Consigne
Les affirmations suivantes concordent-elles avec le texte sur les précurseurs de la Renaissance ? Répondez par oui ou par non à chacune et citez les mots du texte qui tranchent. (a) Léonard de Vinci attribue les glossopètres à des dents de poissons. (b) L'« Hortus sanitatis » a paru en 1508. (c) Le « Tractatus de piscibus » repose uniquement sur les travaux d'Aristote.

Texte fourni
Les Précurseurs de la Renaissance

  • Léonard de Vinci 

"On ne peut qu'admirer la sottise ou la simplicité de ceux qui veulent que ces coquilles (les fossiles) aient été transportés par le déluge. […] Si cela était, elles seraient jetées au hasard, confondues avec d'autres objets, tous à une même hauteur, or les coquillages sont déposés par étages successifs. […] Les montagnes où sont ces coquillages étaient jadis des rivages battus par les flots, et depuis elles se sont élevées à la hauteur où nous les voyons aujourd'hui." Léonard de Vinci - 1508

Les idées visionnaires et modernes de Léonard de Vinci (1452-1519) quant à la vraie nature des fossiles et les mécanismes de fossilisation sont exprimées dans le ‘codex Leicester‘ : il réfute la génération spontanée in situ, la thèse du déluge, envisage le processus de sédimentation et attribue les ‘langues de serpents’ ou ‘glossopètres’ à des dents de poissons. Sur ce sujet lire l’analyse de Jean Gaudant et Geneviève Bouillet dans le cadre des travaux du Comité Français d’Histoire de la Géologie lors de la séance du 9 mars 2005

  • Jacobus Meydenbach

Jacobus Meydenbach (1455?-1510?) est connu pour avoirs publié en 1491 le premier livre imprimé exclusivement dédié aux Sciences naturelles, intitulé « Hortus sanitatis » (le Jardin de la Santé) qui connaîtra de nombreuses rééditions et traductions. Cette oeuvre quasi encyclopédique aborde de nombreux sujets incluant les plantes, les animaux, les oiseaux, les pierres et les poissons. La section sur les poissons, intitulée « Tractatus de piscibus » s’inspire des travaux d’Aristote, de Pline l’Ancien, de Macrobe (vers 370), d’Isidore de Séville (vers 800), tout en empruntant également aux croyances populaires de l’époque. Vous trouverez ci-dessous quelques planches et la traduction de la planche 39 consacrée à « Ostrea » (l’huitre) – fac-similé aux Presses Universitaires de Caen.

Données fournies
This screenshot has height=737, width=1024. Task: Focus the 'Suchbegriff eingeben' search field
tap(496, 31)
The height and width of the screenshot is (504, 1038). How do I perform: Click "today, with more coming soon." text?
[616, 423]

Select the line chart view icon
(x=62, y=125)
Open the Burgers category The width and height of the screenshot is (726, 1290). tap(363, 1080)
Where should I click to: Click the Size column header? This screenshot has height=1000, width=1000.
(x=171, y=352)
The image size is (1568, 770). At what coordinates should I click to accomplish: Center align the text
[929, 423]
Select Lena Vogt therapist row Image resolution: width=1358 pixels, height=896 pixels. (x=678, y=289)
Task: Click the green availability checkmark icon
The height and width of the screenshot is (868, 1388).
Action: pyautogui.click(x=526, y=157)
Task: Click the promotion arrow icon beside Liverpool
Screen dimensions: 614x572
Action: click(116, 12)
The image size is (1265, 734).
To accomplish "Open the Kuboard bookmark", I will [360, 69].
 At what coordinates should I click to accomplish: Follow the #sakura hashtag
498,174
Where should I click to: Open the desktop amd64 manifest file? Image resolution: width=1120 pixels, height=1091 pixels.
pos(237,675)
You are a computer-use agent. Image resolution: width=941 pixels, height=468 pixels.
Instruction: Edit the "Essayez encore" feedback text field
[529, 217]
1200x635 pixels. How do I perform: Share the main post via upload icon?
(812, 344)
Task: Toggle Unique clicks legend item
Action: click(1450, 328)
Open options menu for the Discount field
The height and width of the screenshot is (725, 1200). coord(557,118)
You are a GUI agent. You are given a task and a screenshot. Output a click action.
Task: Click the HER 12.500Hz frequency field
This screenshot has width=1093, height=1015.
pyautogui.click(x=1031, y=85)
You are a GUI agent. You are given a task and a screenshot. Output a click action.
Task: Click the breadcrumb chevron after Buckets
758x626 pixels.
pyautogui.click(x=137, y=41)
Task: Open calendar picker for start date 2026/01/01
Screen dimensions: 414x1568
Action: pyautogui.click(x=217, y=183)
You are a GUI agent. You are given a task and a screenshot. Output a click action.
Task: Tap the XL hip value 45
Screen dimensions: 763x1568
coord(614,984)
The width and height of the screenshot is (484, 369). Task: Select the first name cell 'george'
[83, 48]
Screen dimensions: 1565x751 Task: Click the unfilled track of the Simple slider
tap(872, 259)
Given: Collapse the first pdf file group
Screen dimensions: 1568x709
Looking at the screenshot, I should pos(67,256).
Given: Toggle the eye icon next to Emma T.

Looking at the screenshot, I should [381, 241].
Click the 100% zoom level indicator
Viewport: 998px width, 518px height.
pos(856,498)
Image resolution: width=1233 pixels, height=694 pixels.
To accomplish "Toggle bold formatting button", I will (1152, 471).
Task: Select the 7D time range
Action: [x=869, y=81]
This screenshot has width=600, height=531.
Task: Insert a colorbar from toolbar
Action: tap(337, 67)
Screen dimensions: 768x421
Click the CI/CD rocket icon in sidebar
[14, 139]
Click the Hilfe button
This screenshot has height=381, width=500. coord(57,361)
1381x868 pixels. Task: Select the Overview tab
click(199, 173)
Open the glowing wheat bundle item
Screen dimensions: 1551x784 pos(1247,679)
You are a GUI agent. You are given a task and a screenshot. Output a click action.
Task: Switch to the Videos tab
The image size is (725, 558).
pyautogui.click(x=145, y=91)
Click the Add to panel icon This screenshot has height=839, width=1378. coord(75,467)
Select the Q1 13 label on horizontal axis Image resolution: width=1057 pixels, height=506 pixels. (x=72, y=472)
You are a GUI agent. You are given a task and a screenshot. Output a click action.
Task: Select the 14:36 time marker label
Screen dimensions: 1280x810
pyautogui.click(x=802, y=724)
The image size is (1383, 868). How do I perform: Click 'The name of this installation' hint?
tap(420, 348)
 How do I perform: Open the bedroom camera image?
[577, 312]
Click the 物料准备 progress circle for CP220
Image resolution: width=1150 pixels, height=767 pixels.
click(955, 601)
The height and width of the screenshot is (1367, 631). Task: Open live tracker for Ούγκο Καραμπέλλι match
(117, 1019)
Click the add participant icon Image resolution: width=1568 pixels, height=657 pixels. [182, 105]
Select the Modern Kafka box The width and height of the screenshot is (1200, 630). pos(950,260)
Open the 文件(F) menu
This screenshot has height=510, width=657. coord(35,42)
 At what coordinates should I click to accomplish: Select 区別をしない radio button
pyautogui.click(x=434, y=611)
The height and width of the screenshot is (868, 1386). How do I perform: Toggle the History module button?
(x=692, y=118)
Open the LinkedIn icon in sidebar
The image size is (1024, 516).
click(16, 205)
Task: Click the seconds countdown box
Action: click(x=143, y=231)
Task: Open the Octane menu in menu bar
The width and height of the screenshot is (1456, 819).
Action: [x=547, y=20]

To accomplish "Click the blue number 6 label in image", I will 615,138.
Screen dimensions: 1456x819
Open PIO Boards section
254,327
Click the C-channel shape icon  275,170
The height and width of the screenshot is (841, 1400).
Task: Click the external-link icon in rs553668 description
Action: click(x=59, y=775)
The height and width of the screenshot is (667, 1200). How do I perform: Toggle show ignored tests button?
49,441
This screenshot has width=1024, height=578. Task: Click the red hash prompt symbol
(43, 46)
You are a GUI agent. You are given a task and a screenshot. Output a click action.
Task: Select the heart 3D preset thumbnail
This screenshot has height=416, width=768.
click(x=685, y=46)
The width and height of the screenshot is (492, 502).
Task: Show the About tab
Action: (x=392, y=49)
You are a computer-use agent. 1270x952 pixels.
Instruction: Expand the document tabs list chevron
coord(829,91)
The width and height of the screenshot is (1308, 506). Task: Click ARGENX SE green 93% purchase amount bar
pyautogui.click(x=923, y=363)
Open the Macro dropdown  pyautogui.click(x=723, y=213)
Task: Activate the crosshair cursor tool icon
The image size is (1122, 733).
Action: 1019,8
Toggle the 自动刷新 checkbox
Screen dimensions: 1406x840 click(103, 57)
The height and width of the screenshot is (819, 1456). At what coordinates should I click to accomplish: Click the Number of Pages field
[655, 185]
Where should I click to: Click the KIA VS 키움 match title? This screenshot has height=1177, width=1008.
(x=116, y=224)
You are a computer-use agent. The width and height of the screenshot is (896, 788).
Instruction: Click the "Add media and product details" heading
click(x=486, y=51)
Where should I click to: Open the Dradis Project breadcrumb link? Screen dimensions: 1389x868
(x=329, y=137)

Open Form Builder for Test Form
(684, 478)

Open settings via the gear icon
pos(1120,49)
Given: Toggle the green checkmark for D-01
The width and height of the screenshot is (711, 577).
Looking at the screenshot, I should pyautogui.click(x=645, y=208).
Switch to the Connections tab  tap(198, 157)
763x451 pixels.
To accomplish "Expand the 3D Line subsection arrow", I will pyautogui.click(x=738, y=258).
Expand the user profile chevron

Réponse
(a) Oui : « attribue les ‘langues de serpents’ ou ‘glossopètres’ à des dents de poissons ».
(b) Non : « publié en 1491 ».
(c) Non : « s’inspire des travaux d’Aristote, de Pline l’Ancien, de Macrobe (vers 370), d’Isidore de Séville (vers 800) ».